Speakers at last week’s Truck Loggers Association conference cited aging infrastructure and succession challenges among challenges B.C’s forest industry must come to terms with
The infrastructure of B.C.’s forest industry faces many challenges, including aging machinery and workforce, and unrealistic rate structures. That’s the message of a report by UBC professor Harry Nelson entitled “Tired Iron: The State of the Harvesting Sector on the B.C. Coast.” Nelson was on hand at the annual Truck Loggers Association convention in Vancouver last week to elaborate on challenges faced by the province’s forest industry.
“The term ‘tired iron’ captures where the contractor sector is at today,” Nelson said at the convention. “Machinery is old. Companies have been running lean and mean for a long time. The work hasn’t been as steady as it could be, and it’s been hard to train and retain new workers.”
After a decade of difficulty, many in the industry are themselves “tired,” and ready to retire, he noted. But B.C.’s key resource sector faces a serious problem as long-time, successful businesses are having succession problems. Nelson is concerned that even in the face of current upturn in the industry, B.C. will lose its capacity to function competitively in the international marketplace.
Other panellists at last week’s conference pointed to the nuts and bolts of dealing with the difficulties of the “new era.” Gord Hubley, a business advisor with Meyers Norris Penny, reported on rates and returns for loggers and noted that businesses generally can expect 15 to 50 per cent return on investment. In the forest sector, ROI has been at or less than zero for years.
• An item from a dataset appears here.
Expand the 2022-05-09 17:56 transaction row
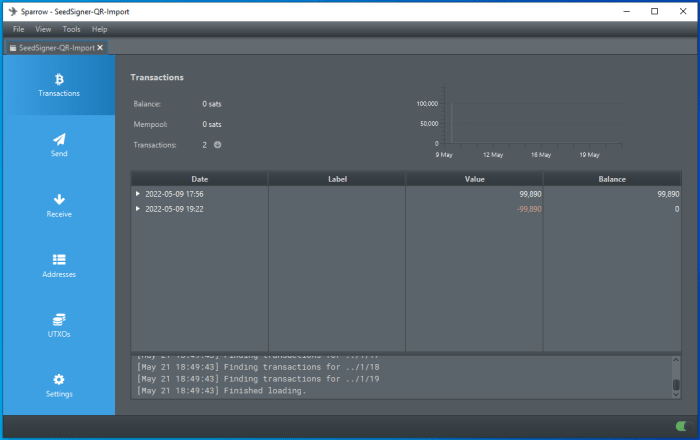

In this context, it’s difficult to get financing for the new equipment and technology required to keep the sector competitive.
As RBC senior commercial account manager Ron Forster noted, working with industry clients in the context of historic sectoral instability can cause “heartburn for bankers.” While sound financial statements are critical, Forster emphasized that lenders working with the sector require also have to depend to some extent on “faith and forecasting.”
When asked whether he sees a new crop of loggers in his classrooms at UBC, Nelson said, “I definitely see people who are interested in forestry as a long-term career.” But he cautions newcomers to create a path that’s sustainable, not limited by the historically cyclical nature of the industry. He urges anyone venturing into the industry to take advantage of the existing sectoral knowledge.
Nelson advised those new to the industry to “find someone to be your mentor. There’s a lot of passion in this industry. A lot of willingness on the part of people to share their time and expertise. Take advantage of it.” Doing business in the forest industry’s “new era” means knowing the lessons learned from tough times, he said.